Si bien lo ocurrido en Bangladesh tiene un impacto amplio por su dimensión, no debería sorprendernos, ni tampoco tenemos que ir tan lejos para encontrar estas situaciones.

En la Argentina continúan produciéndose situaciones de trabajo esclavo en muchos rubros de nuestra economía. Los últimos casos que tomaron notoriedad pública fueron en el campo, el caso de empresas como Nidera que tenían a los trabajadores en situaciones de esclavitud, con la complicidad del sindicato que debería representarlos.

Pero esta no es la única situación. La proliferación de talleres clandestinos en zonas del Gran Buenos Aires y ciudades como La Plata, con mayoría de trabajadores migrantes de países hermanos que son explotados. Más del 70 por ciento de las prendas que se confeccionan en la Argentina son producidas en talleres clandestinos.

Estas condiciones precarias de trabajo son las que permiten el boom actual de ferias como La Salada, activamente promovida por el gobierno como un ejemplo de industria nacional. Es preocupante que esta industria esté en una parte importante basada en situaciones de trabajo de esclavitud y explotación.

El deseo por acrecentar las ganancias empresariales está directamente relacionado con la precarización y la baja de costos laborales, que llevan a la profundización de la explotación laboral y la esclavitud.

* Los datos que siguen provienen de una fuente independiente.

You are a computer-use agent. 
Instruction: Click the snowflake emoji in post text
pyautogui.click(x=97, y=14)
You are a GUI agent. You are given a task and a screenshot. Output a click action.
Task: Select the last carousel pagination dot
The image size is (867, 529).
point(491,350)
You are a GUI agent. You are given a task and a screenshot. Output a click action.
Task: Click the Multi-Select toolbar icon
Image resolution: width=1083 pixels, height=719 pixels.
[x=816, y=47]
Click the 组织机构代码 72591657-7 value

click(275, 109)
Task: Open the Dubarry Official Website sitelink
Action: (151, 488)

En la actualidad, Europa está siendo destruida de su régimen de derechos laborales, siendo este el último gran bastión que llegamos a tener los trabajadores del mundo.

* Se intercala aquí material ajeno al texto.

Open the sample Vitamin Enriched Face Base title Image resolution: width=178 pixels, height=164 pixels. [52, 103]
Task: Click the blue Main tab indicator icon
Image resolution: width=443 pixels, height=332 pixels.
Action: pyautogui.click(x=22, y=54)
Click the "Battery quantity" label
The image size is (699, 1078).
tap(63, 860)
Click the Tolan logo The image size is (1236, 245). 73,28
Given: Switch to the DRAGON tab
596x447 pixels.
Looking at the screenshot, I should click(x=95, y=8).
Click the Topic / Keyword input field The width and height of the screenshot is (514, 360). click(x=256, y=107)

La amenaza por parte de las empresas de mudarse a China o algún otro país del sudeste asiático, lleva a una competencia feroz entre los países para ofrecer mejores condiciones a esas empresas. Esas mejores condiciones significan, básicamente, quita de derechos y condiciones laborales conjugados con salarios de pobreza. La Ley de ART sancionada por el gobierno argentino el año pasado es un claro ejemplo de políticas pro-empresariales en desmedro de los trabajadores, para bajar los costos de producción y aumentar las ganancias.

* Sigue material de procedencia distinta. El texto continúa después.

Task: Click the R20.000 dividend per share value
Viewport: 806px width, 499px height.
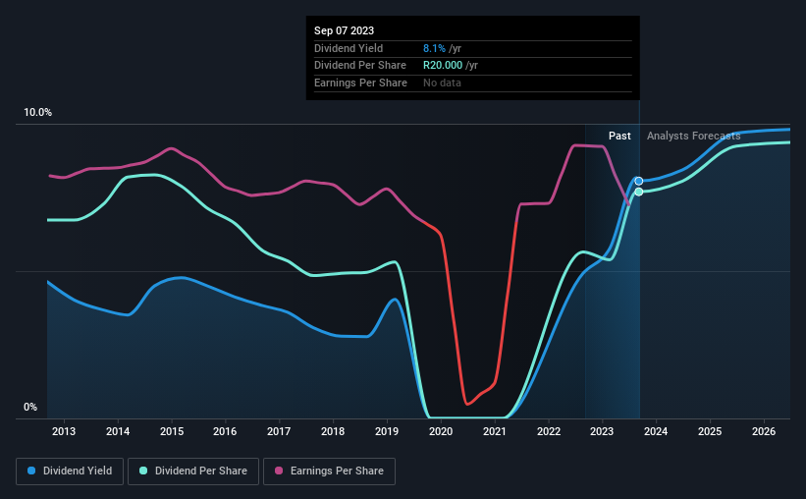Action: (x=443, y=66)
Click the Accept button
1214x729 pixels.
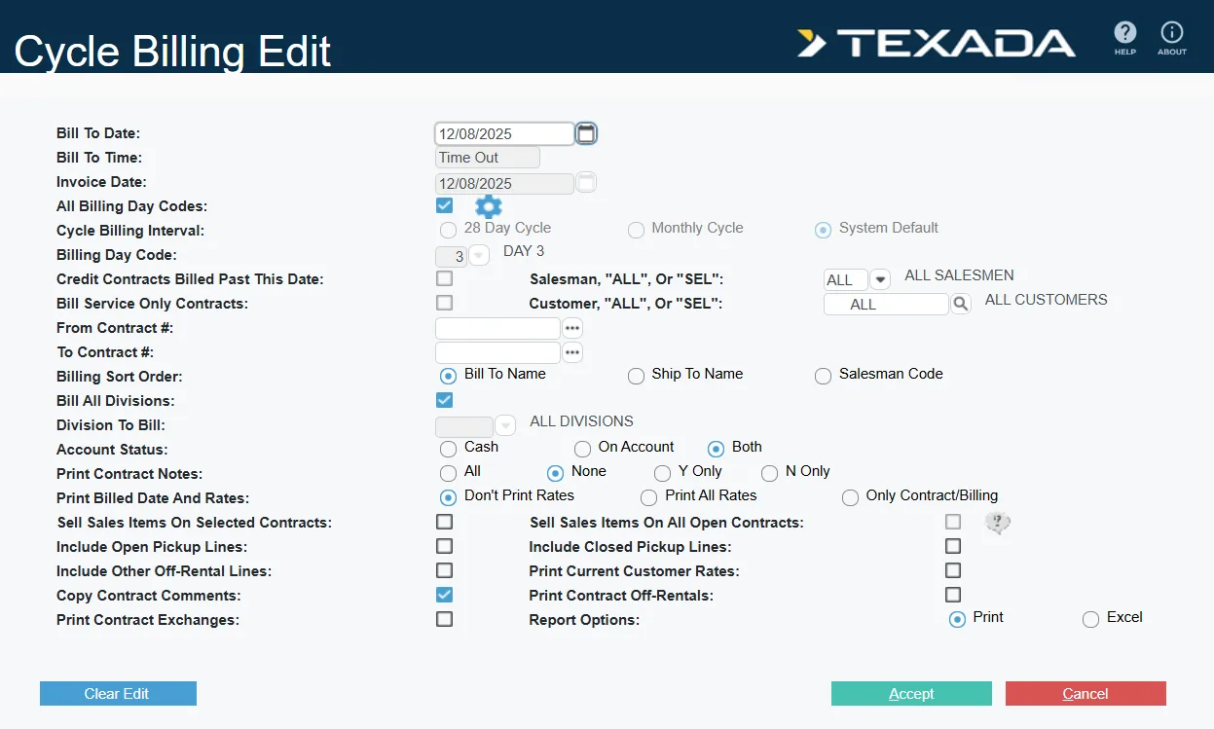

El trabajo esclavo y la explotación laboral son una constante en la realidad de los trabajadores mundiales, y hechos como los de Bangladesh son un llamado de atención de las consecuencias que esto tiene. Es una tarea de los gobiernos y los patrones asegurar condiciones dignas de trabajo para todos los trabajadores. Las organizaciones de trabajadores continuarán siendo la piedra en el zapato del proceso de redistribución regresiva que se está llevando a cabo mundialmente. Es por esto, que tenemos que aferrarnos a la organización, incorporar a los marginados y a la protesta social, para llevar esas luchas a un plano que no pueda ser ignorado por el resto de la sociedad.